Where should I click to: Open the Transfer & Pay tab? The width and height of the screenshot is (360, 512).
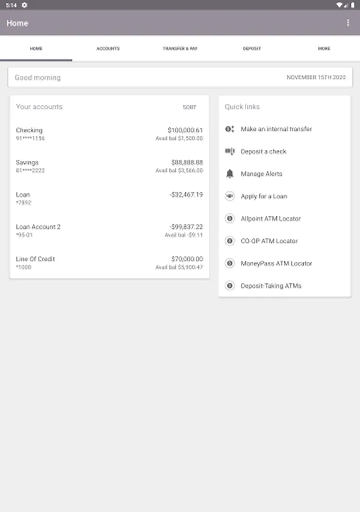click(x=180, y=49)
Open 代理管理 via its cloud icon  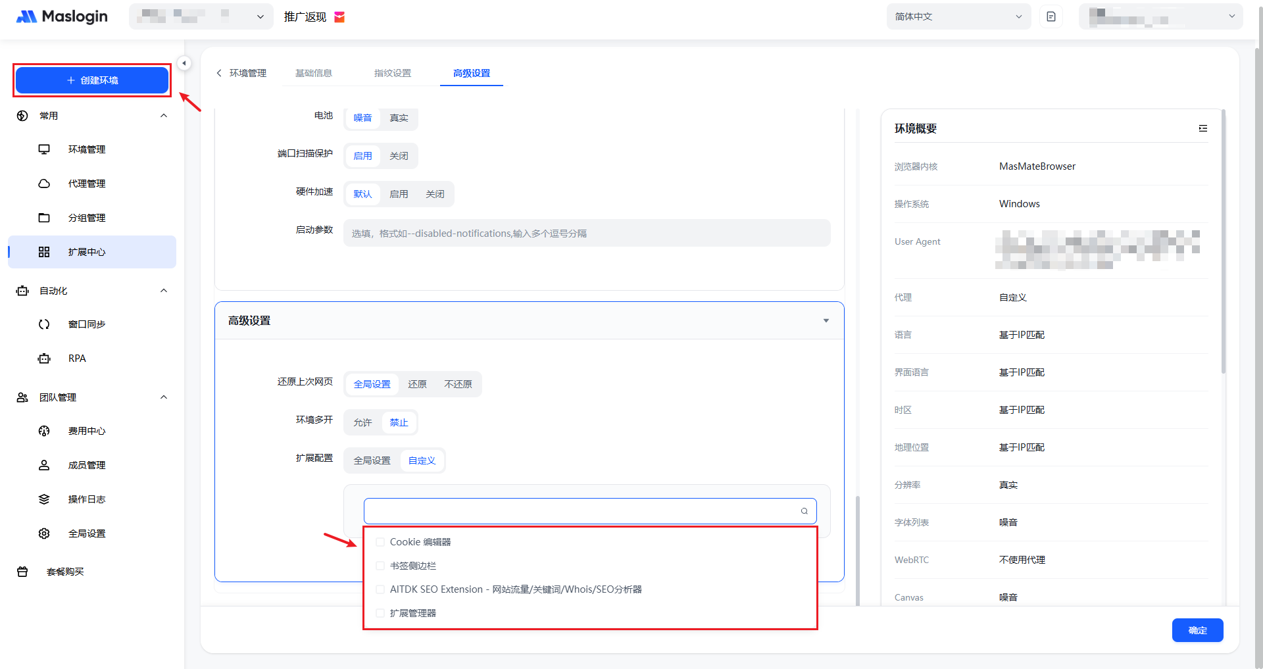(x=44, y=184)
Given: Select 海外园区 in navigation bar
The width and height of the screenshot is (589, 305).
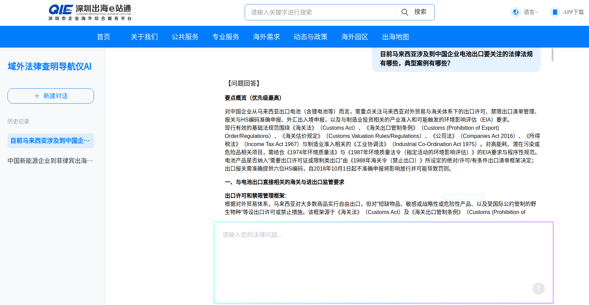Looking at the screenshot, I should (355, 37).

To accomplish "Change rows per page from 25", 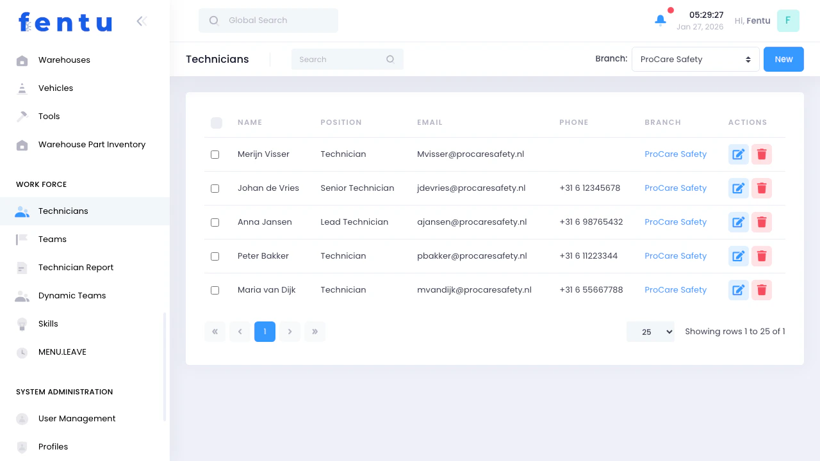I will point(650,332).
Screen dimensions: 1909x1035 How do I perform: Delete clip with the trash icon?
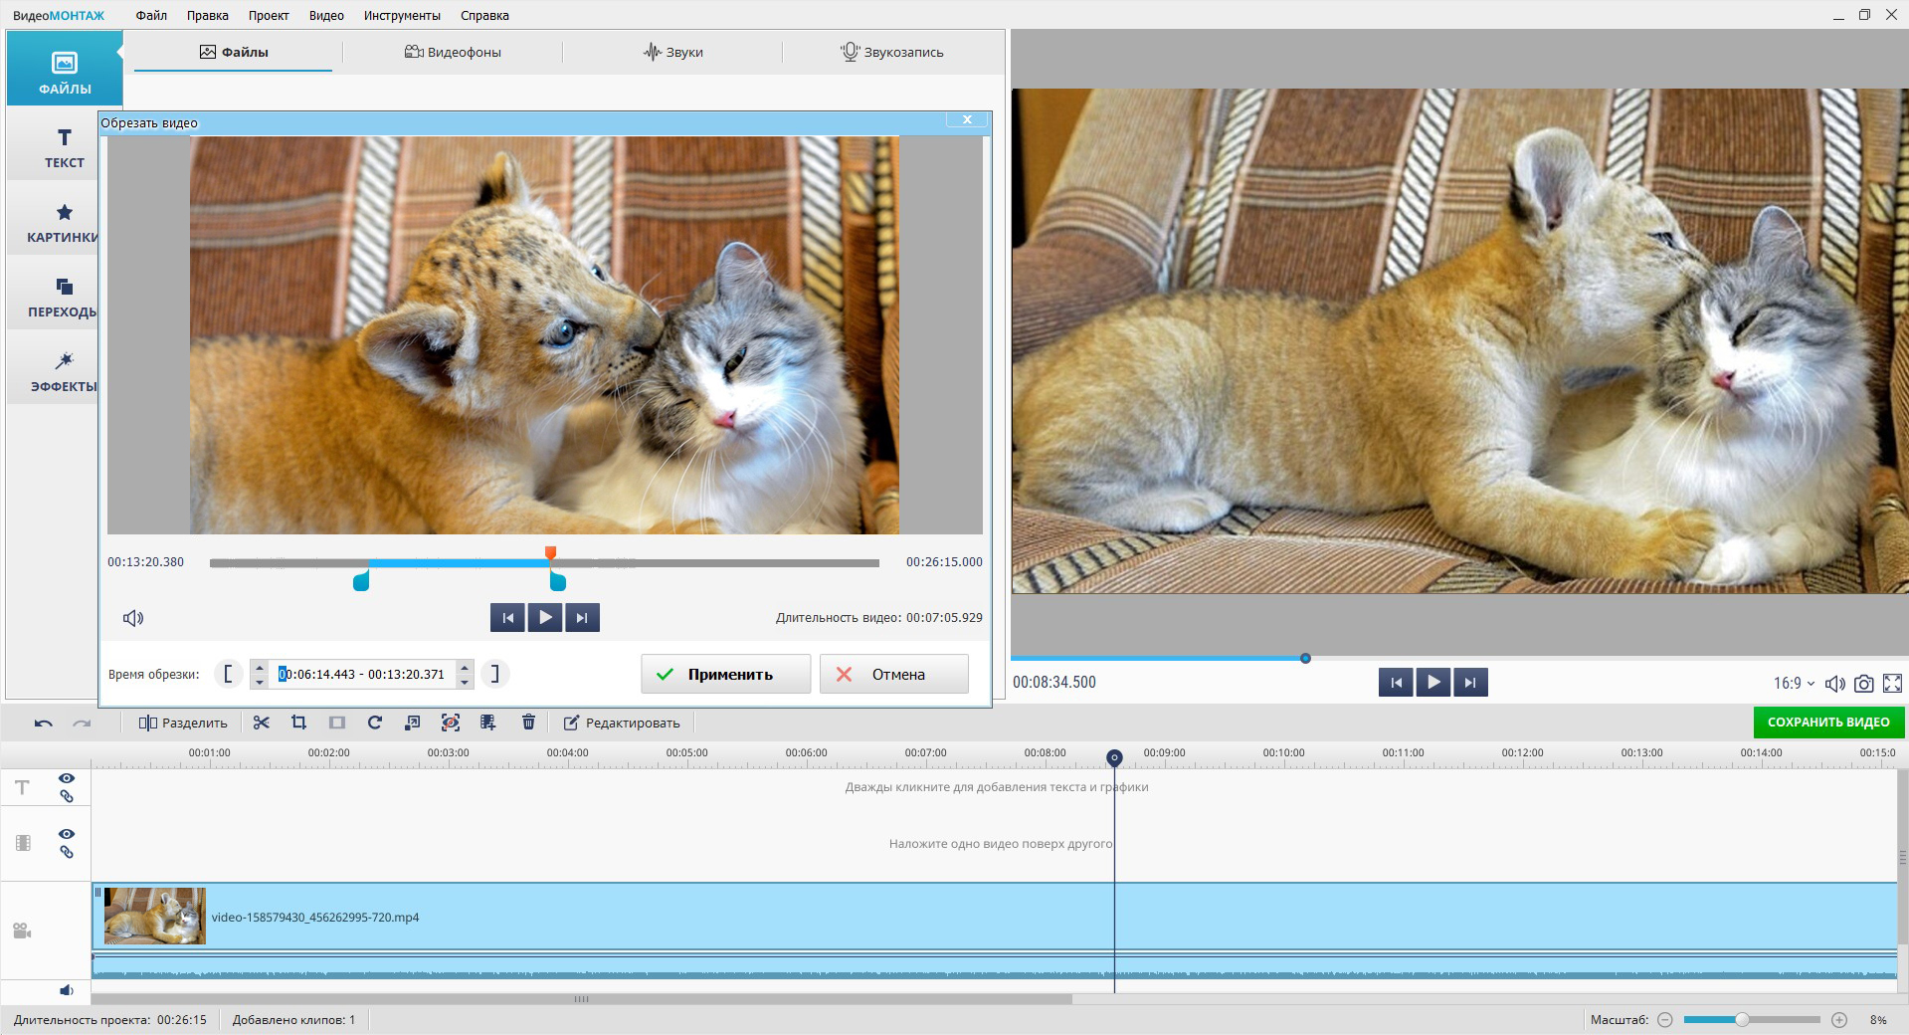pos(529,723)
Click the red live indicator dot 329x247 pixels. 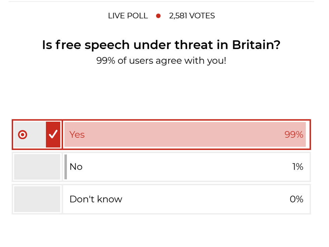(x=158, y=16)
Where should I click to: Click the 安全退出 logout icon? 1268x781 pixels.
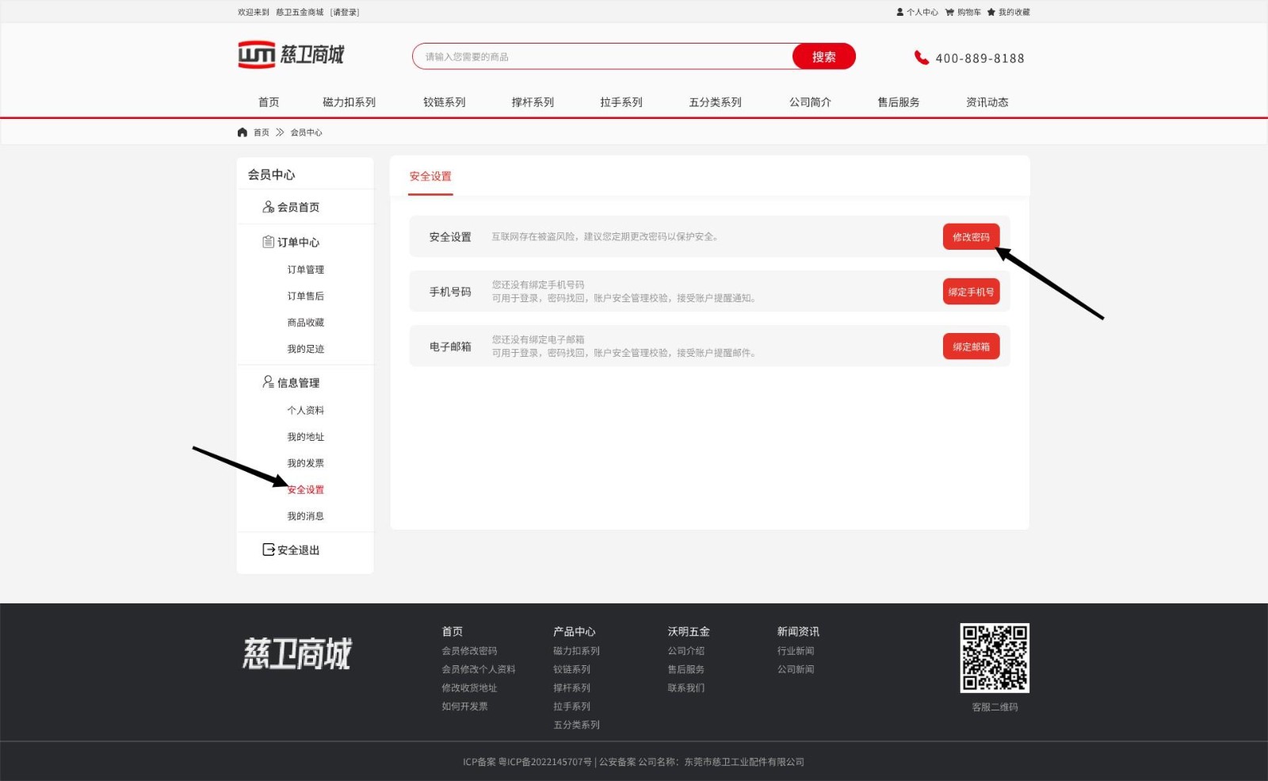(x=269, y=549)
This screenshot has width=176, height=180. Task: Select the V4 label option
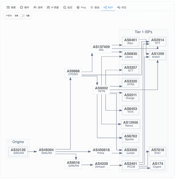(16, 15)
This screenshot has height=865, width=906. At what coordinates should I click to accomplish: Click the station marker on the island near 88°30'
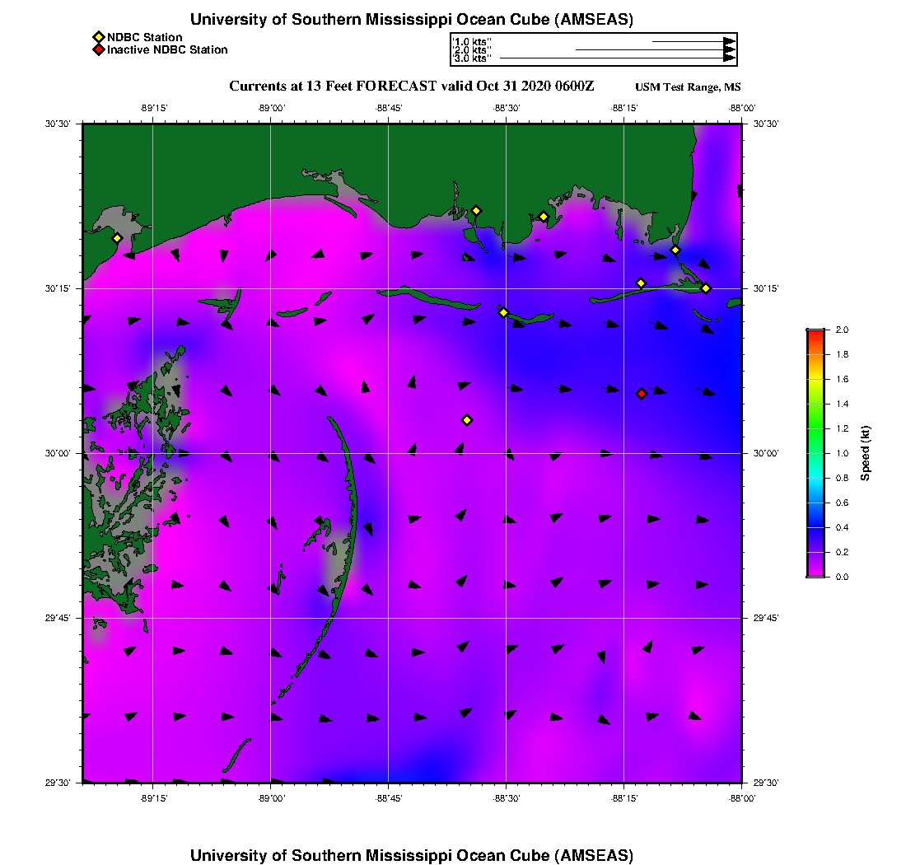(x=504, y=312)
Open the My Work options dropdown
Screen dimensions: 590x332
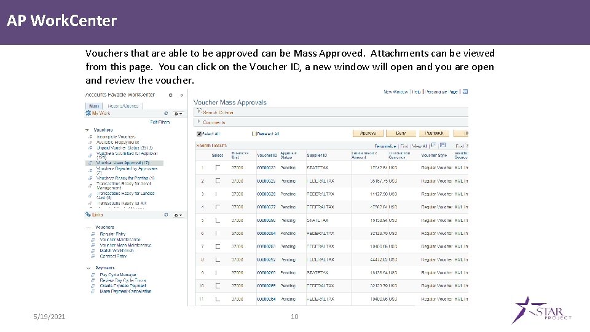tap(178, 114)
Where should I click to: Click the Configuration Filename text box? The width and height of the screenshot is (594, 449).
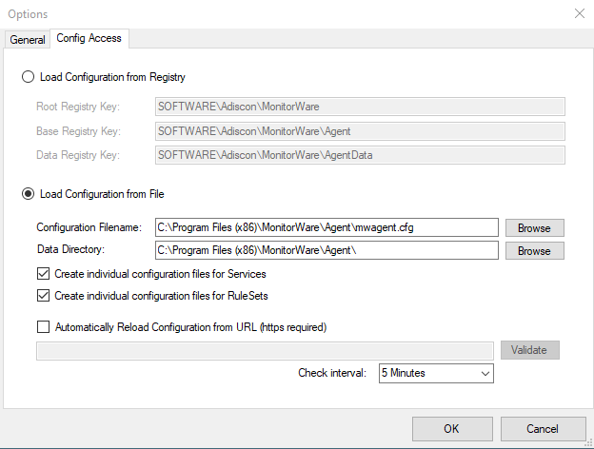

→ **PROBLEM REQUIREMENTS**
Repeat exactly the lines above, from the line containing "Screen dimensions: 590x332" through the last line of the records, inclusive; omit any pictures.

→ **OUTPUT FOR THIS TASK**
Screen dimensions: 590x332
tap(178, 114)
Where should I click to: Click the Configuration Filename text box? The width and height of the screenshot is (594, 449).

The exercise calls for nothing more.